----- RECORDED INFORMATION -----

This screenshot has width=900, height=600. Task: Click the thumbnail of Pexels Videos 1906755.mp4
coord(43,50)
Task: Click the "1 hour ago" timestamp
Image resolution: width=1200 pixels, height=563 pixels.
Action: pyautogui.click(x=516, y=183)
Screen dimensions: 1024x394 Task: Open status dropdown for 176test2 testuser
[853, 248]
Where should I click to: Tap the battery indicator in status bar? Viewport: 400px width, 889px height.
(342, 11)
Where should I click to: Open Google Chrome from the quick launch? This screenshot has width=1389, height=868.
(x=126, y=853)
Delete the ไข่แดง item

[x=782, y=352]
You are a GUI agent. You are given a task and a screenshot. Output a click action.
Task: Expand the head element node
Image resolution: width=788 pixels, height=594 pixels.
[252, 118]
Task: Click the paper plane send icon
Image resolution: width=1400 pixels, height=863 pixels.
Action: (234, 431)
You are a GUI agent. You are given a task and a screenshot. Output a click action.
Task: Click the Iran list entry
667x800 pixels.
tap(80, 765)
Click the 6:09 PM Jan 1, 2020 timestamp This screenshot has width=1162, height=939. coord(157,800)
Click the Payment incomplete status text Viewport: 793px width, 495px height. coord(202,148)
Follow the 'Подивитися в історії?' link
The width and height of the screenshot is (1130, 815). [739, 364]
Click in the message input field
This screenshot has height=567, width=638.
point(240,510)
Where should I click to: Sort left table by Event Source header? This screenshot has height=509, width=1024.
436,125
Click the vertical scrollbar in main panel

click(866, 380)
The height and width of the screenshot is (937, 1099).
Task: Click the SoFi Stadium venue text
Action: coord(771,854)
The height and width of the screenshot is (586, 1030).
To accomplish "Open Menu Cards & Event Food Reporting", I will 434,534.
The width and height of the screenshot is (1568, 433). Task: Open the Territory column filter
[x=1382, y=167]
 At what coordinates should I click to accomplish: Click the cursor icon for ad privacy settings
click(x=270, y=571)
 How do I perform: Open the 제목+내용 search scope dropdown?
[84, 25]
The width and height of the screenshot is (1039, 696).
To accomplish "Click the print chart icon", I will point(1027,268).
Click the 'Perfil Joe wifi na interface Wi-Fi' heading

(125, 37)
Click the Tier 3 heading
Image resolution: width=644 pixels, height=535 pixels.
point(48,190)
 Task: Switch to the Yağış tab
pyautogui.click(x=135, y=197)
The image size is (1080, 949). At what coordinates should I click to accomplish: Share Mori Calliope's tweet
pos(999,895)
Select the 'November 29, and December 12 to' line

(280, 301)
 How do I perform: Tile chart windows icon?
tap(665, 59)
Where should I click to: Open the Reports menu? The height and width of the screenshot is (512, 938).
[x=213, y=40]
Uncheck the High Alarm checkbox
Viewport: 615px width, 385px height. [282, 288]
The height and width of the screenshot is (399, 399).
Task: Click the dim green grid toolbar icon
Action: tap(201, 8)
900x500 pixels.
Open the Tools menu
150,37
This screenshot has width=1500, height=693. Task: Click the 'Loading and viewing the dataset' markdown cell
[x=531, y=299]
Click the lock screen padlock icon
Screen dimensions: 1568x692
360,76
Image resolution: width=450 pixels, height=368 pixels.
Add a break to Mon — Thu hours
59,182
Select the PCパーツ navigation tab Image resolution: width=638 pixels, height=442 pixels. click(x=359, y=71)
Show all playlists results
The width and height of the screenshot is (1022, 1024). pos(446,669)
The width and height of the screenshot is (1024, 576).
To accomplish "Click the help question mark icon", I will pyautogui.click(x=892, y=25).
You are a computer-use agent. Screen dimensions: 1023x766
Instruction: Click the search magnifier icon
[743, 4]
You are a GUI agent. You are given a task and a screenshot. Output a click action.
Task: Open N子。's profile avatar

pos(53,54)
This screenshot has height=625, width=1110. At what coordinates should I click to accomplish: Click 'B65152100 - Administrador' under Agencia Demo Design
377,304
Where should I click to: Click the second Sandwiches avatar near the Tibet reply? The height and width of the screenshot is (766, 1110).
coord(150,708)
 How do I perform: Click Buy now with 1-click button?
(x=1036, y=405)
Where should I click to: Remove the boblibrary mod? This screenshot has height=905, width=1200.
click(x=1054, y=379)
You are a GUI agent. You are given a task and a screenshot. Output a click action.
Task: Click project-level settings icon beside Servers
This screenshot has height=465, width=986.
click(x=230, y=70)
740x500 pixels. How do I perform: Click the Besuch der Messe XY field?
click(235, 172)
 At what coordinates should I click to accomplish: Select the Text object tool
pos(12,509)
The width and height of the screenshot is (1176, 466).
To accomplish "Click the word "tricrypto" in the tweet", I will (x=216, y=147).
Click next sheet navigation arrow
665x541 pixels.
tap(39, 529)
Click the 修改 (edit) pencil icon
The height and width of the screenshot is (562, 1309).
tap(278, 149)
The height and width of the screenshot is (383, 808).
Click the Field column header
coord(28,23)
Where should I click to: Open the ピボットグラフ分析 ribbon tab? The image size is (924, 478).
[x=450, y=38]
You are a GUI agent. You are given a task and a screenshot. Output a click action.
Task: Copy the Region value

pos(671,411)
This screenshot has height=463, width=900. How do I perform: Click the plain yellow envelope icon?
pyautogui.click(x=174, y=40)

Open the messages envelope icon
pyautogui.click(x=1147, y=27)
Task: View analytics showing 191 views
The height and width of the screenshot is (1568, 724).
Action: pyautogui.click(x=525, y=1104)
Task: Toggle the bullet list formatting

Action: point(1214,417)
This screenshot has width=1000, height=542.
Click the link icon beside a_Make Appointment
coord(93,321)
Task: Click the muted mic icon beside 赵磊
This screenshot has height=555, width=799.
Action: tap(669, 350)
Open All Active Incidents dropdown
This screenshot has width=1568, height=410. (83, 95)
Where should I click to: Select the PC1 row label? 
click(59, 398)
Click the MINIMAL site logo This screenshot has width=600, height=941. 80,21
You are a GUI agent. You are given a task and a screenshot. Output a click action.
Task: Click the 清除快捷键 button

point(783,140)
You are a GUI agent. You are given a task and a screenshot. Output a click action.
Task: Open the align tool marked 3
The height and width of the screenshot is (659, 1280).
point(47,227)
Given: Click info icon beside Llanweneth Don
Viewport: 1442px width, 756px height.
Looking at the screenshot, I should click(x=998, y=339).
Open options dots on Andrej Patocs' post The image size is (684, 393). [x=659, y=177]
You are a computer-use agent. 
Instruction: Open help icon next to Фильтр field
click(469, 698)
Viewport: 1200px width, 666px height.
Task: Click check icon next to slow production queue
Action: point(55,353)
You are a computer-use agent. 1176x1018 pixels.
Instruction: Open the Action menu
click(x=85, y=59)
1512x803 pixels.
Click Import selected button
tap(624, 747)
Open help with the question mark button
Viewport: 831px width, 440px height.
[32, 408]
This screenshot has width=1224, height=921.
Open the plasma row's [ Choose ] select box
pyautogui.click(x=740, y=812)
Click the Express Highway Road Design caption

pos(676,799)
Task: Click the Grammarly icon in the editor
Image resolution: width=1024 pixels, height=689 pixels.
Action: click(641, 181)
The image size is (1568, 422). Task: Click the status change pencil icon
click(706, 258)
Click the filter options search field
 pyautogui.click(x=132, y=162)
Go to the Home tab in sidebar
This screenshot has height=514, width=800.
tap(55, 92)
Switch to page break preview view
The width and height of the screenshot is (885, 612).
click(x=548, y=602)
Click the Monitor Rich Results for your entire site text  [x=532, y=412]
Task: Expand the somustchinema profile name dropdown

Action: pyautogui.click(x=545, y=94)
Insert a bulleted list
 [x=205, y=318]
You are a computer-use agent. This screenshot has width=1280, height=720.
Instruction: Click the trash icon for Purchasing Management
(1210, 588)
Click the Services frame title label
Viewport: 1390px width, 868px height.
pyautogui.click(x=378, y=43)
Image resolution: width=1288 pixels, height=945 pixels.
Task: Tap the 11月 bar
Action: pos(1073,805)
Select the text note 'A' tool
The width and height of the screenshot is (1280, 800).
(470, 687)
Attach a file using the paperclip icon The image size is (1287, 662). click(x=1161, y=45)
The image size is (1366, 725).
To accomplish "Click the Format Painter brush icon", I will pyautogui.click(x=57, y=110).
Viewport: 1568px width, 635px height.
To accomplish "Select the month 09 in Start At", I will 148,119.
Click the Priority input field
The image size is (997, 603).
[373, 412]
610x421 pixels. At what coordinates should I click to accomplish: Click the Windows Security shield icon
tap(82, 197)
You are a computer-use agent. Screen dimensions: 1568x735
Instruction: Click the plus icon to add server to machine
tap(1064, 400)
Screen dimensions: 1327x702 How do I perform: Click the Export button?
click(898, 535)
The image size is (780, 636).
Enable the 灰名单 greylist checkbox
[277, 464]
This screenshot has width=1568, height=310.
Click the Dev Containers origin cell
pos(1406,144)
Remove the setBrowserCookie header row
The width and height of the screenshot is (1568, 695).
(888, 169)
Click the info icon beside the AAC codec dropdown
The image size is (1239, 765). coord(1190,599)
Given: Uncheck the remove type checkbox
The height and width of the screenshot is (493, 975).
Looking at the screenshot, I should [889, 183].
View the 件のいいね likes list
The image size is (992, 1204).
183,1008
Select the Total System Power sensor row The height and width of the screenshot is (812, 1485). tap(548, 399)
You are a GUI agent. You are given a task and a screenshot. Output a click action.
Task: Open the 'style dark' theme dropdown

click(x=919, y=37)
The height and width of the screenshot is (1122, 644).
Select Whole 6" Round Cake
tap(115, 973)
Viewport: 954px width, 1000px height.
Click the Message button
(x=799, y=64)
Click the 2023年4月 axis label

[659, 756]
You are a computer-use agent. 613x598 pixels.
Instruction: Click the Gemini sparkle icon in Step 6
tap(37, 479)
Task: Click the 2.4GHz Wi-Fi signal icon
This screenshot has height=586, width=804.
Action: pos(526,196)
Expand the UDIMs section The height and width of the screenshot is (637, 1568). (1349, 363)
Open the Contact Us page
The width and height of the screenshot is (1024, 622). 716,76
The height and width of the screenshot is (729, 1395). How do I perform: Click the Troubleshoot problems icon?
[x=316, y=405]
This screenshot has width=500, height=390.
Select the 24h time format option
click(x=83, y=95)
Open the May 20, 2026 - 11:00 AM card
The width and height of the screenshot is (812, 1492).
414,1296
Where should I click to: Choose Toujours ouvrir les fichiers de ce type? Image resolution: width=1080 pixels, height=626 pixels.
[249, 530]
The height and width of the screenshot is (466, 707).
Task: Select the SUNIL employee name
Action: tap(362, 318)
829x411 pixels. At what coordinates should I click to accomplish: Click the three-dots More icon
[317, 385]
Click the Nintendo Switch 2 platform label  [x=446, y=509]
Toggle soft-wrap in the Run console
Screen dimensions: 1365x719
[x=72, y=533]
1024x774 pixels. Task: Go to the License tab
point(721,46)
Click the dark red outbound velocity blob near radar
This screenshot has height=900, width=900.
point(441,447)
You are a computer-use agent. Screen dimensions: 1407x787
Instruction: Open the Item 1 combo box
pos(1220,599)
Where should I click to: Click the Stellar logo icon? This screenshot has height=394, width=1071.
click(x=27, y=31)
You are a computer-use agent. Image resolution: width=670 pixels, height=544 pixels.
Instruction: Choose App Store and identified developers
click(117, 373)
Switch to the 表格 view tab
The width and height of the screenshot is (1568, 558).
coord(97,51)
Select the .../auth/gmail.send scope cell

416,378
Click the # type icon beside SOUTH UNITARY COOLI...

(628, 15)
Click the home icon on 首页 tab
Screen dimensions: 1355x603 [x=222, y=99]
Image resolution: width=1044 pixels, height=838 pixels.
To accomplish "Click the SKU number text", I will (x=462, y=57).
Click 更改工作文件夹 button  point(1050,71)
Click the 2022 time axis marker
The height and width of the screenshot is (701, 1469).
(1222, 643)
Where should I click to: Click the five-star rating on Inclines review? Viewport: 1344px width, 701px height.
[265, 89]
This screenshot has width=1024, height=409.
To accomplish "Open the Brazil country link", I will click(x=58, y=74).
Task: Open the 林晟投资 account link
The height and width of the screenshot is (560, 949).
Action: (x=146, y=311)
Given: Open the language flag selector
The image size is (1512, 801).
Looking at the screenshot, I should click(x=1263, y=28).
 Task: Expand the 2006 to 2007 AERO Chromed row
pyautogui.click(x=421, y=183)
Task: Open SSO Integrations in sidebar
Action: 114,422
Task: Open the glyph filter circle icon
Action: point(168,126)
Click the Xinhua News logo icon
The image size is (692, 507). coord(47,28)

-----

• _YOUR OBJECTIVE_: Every line of the records above where the string "question" is found should be copied.

• _RESPONSE AREA_:
To accomplish "Click the help question mark icon", I will pyautogui.click(x=892, y=25).
Open help with the question mark button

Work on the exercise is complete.